See how data is prepared for machine learning using Cloud Dataflow and Cloud Dataprep.
- [Instructor] Now although in this course we're going to really be conducting a survey of the GCP machine learning services that are available, there is another important step in actually getting business value out of any of these services, and that is putting whatever service or whatever model, whether you use Google's machine learning model or create your own, into a software development lifecycle. So this is no different than any other type of working code, and it is important to think about this when you're moving from studying to using your models to provide value in your products for your customers.

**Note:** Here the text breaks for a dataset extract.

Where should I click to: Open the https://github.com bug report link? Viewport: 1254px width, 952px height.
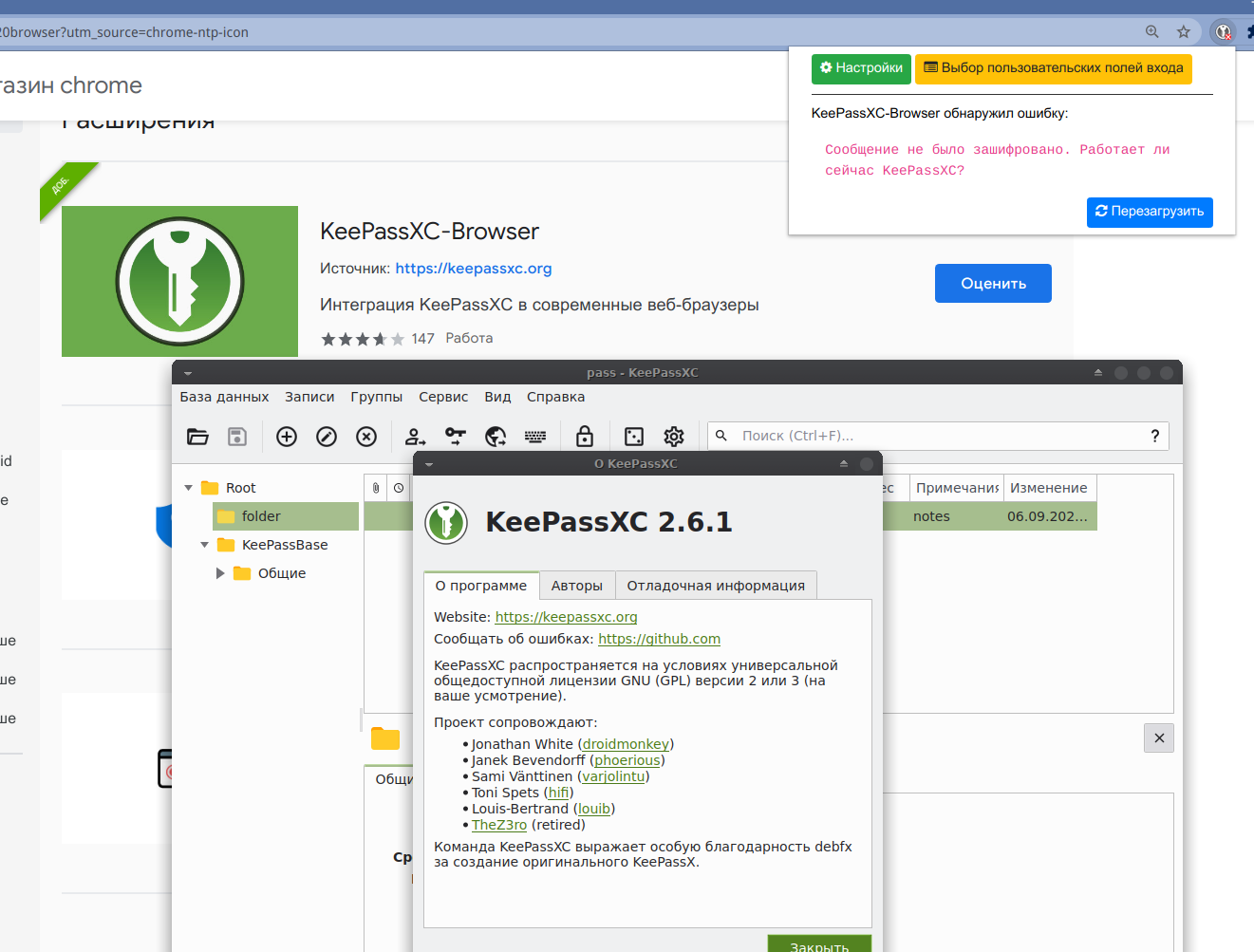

So there's three areas to think about here. First you need example data, and I've been talking about this with my photos example in earlier movies, where we're having photos of animals and we're needing our model to classify what animal is in the photo, and you can see that there's three steps to this. Fetching, cleaning, and preparing. So cleaning is getting rid of bad data, missing data, maybe translating data values that are invalid. Preparing is very different in the case of machine learning, the majority of the machine learning that I work on is supervised.
So we have this need to label the data, and this is something that I find in most machine learning courses is just glossed over. So I'm going to show you in this movie, some tools that are part of the GCP Suite that I use to help me automate some of the preparation steps. So I actually use unsupervised machine learning, and also some other tools to clean and prepare and sort data, and some times I use it to try to automatically label data.
Now there's usually a human aspect to labeling, in addition to an automated aspect, and again that could be a subject of a whole course, but I just wanted to preview some of these tools because subsequent to this movie we're going to start with very clean and pre-labeled data sets and that just does not reflect the real world. So I just wanted to cover that aspect. Once you have your data, then you're going to select your model which can be provided by Google in the case of the API, such as Vision, or you select the model type. So for example, logistic regression if you want to create a classifier.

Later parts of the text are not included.